Because the “WACK!” show is a broad historical retrospective -- representing 119 artists from 20 countries -- and because Zittel is also included in the celebration, Gonzalez approached this weekend’s event differently than, say, the opening for “Ecstasy: In and About Altered States,” where guests lounged on waterbeds, eating candy pills while techno music and colored lights pulsed in time.

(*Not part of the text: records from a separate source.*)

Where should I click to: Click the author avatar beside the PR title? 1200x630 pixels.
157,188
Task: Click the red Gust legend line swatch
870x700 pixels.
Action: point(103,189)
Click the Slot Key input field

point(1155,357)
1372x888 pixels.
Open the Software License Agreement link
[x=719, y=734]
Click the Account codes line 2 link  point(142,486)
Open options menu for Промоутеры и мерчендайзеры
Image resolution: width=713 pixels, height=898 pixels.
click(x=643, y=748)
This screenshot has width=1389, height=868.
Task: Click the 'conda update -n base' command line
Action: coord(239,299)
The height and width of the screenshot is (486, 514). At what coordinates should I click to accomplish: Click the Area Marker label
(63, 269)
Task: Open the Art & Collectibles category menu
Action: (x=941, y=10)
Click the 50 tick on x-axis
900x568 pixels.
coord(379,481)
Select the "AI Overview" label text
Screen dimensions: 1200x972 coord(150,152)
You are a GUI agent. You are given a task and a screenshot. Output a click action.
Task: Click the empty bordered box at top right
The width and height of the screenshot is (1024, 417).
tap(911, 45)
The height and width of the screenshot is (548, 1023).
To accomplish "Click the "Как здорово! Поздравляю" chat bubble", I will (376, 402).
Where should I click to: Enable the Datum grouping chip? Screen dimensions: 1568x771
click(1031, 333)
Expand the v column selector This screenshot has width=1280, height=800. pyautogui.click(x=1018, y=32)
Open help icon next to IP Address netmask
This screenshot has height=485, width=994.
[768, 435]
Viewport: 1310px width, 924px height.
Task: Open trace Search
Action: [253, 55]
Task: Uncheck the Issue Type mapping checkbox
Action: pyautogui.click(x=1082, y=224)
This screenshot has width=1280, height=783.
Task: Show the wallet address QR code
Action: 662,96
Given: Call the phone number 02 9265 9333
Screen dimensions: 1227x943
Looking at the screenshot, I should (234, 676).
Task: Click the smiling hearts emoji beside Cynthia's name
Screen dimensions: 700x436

“This was sort of the one time where I couldn’t tap into the work directly,” she explained. “To be true to the artists I don’t think it’s fair.” Instead Gonzalez focused on the time period, 1965-80, choosing a retro color scheme of green, brown, blue and orange instead of the “obvious” pinks and reds. “I wanted to be understated with this event,” she said, “because we’re dealing with things that are very sensitive and personal to the artists and the people that are coming.” She gave a pointed stare. “And I don’t mean sensitive in a feminine way.”
There will definitely be one overstated element, though, and that’s Gonzalez herself. MOCA’s de facto hostess said that she was planning two ensembles, one representing the beginning of the feminist revolution and the other, the end. “It’s sort of my way to bring the playfulness,” she smiled, “and I think that the only way I can do it appropriately is to do it on myself.”
Now legendary among the MOCA staff, her past outfits have included a blue-and-white “Alice” frock worn with 8-inch Vivienne Westwood heels for the “Wonderland” of “Ecstasy,” and a burlap dress and feather headdress inspired by Robert Rauschenberg’s “Satellite” combine.
“I’ve gotta come looking the part,” she said. “And everyone now expects it. Even the director of the museum is excited to see what I’m going to wear.”
But requests for a sneak preview were rebuffed. “I’ve got my people working on it,” she said mysteriously. “It’s coming together.” She laughed. “I’ll tell you one thing, it’s not a burned bra.”